Added a new log message that prints out session information after you log in.
Bug fixes¶
Fixed an issue in which the
DataFrame.show()
method did not display binary data correctly.Fixed an error that occurred when getting the version number.
Version 0.6.0 (June 14, 2021)¶
Compatible Snowflake release: 5.21.x
Preview release on AWS
The API reference for this release is available in a .zip
or .tar.gz
file in the Snowflake Client Repository.
API Changes¶
In this release, the following methods in RelationalGroupedDataFrame now require an argument:
avg
max
median
min
sum
In previous releases, if you called these methods without an argument, these methods were applied to all
numeric columns in the DataFrame. For example, for a DataFrame df
with the columns (a int, b string, c float)
,
calling df.groupBy("a").max()
was equivalent to calling df.groupBy("a").max(col("a"), col("c"))
.
With this release, calling these methods without an argument results in a SnowparkClientException
.
Version 0.5.0¶
New features¶
Added a maxWidth parameter to the DataFrame.show() method. You can use this parameter to adjust the number of characters printed in the output for each column.
Added the Session.cancelAll() method, which you can use to cancel all running actions on this session.
Added the DataFrame.toLocalIterator() method, which returns an iterator that you can use to retrieve data, row by row. You can use this rather than DataFrame.collect(), if you don’t want to load all of the data into memory at once.
Added the median method to the RelationalGroupedDataFrame class.
Improvements¶
Improved the error message returned when an identifier is invalid.
Enhanced the error checking to report an error when no database or schema name is specified.
Added a performance improvement when inserting a large number of values in a table.
Updated the library to consistently handle Snowflake object identifiers (table and view names). Now, all parameters that specify table or view names support the use of:
Short names (e.g. table_name and view_name)
Fully-qualified names (e.g. database.schema.table_name)
Multi-part identifiers (e.g.

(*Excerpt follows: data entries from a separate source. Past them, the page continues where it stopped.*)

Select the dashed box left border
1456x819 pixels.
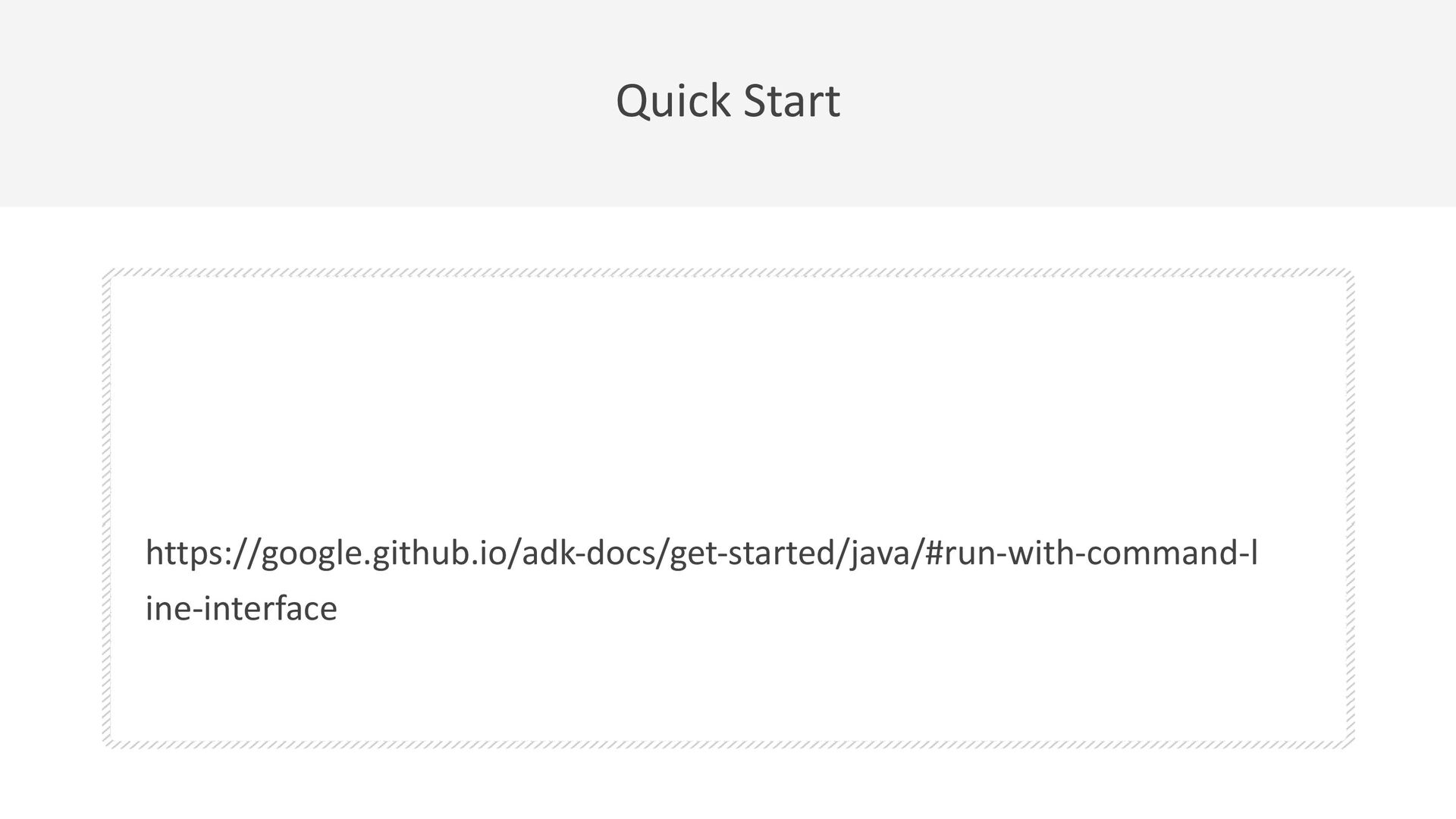(107, 508)

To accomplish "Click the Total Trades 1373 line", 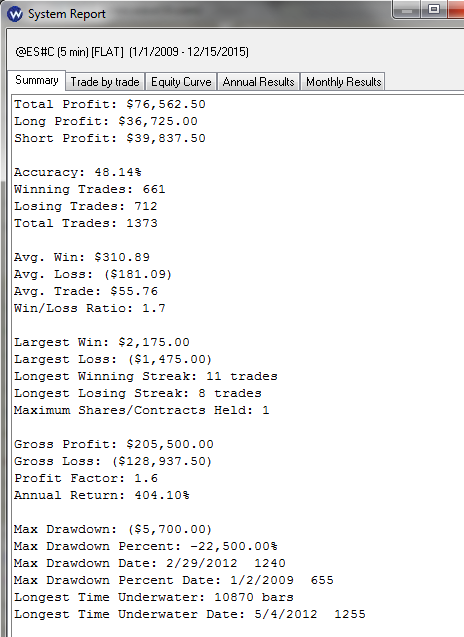I will click(86, 223).
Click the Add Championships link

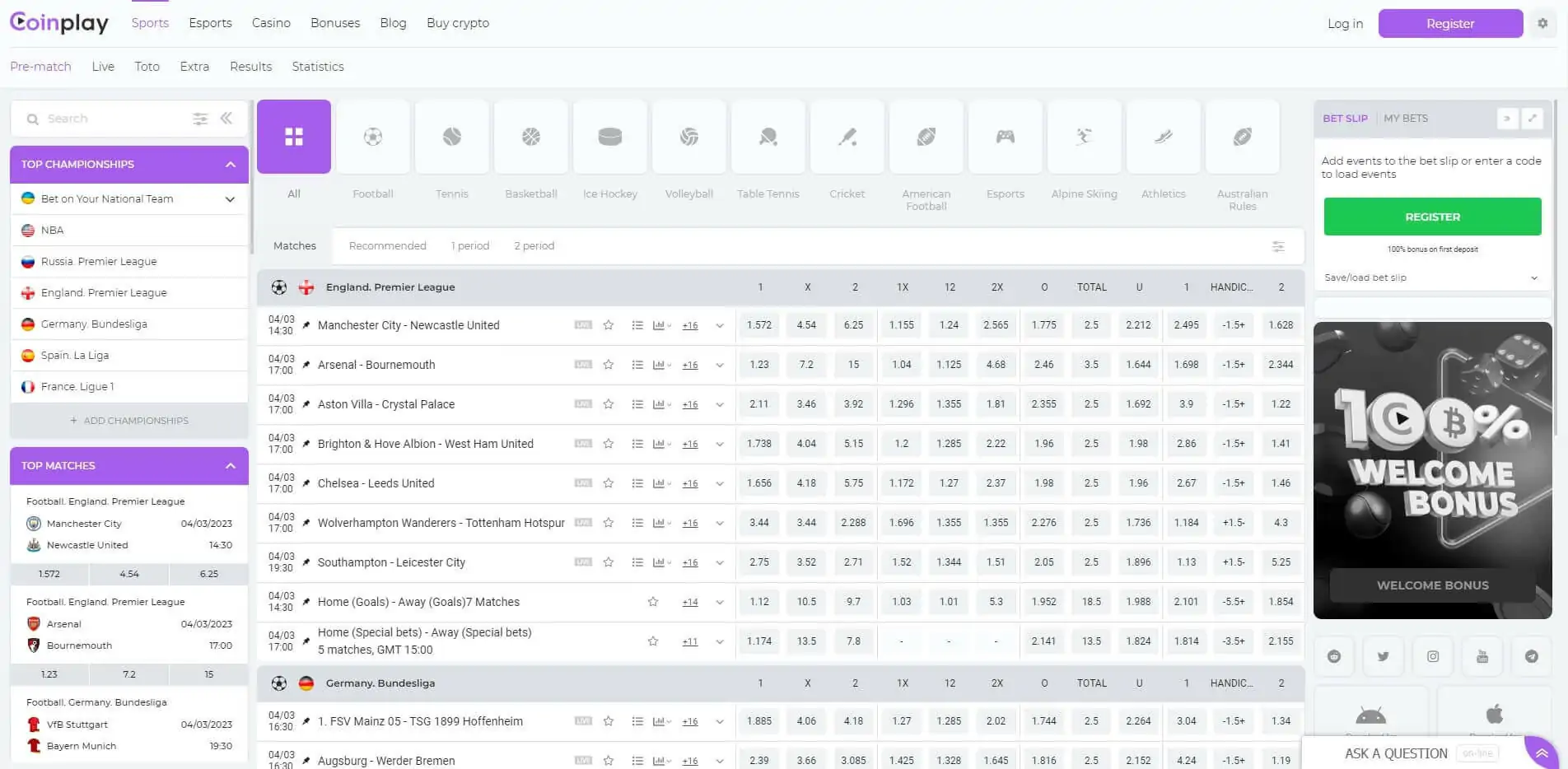(129, 421)
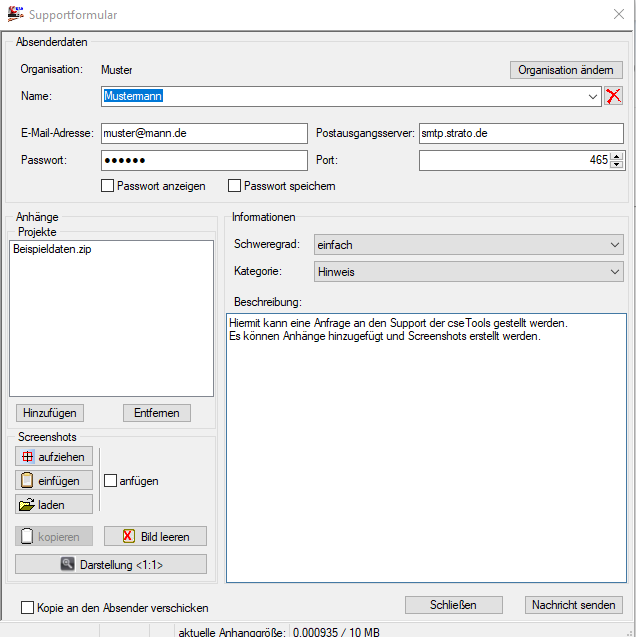
Task: Toggle the anfügen screenshot checkbox
Action: [x=111, y=481]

Seq(“database”, “schema”, “view_name”))
Added a check to verify that the supported version of Scala is being used. The library will report error if the Scala version is not compatible.
Bug fixes¶
Fixed a problem with registering UDFs on Microsoft Windows.
Fixed a problem with the order of results when using DataFrame.sort() with DataFrame.limit().
Fixed Session.range() to generate a sequence of numbers without gaps.
Version 0.4.1¶
In this version, you no longer need to specify a temporary schema or temporary database for Snowpark objects (the TEMP_SCHEMA and TEMP_DB settings). The Snowpark library automatically creates temporary versions of the objects needed.
API Changes¶
Replaced the DataFrame.cache() method with the DataFrame.cacheResult() method.
The new method creates and returns a new DataFrame with the cached results and has no effect on the current DataFrame. As a result of this change, the DataFrame object is now immutable.
New APIs¶
Added the following new methods to the RelationalGroupedDataFrame class:
avg
max
Added the following new methods to the DataFrame class:
groupByGroupingSets
clone
createOrReplaceTempView
Added the following new functions to the functions object:
toScalar
Added a Session.file object, which provides the following new methods for performing file operations:
get
put
Made the following changes to the Session.createDataFrame method:
Added support for user-provided schemas.
Added support for specifying an array/map of variant/geography data.
Added support for Geography/Variant data types in UDFs.
Added registerPermanent methods to the UDFRegistration class.
Bug fixes¶
Fixed a problem when the DataFrame column name contains quotation marks.
Fixed a problem with the inability to escape data that contains backslashes, single quotes, and newline characters.
Fixed a problem where UDF creation fails with the error message “code too larger”.
Fixed a problem where the UDF closure failed to capture the value of a local string variable.
Added the result schema for the following SQL clauses:
GRANT/REVOKE
DESCRIBE
CREATE
USE
Fixed a problem when using Snowpark in Visual Studio Code with the Metals extension to create a UDF.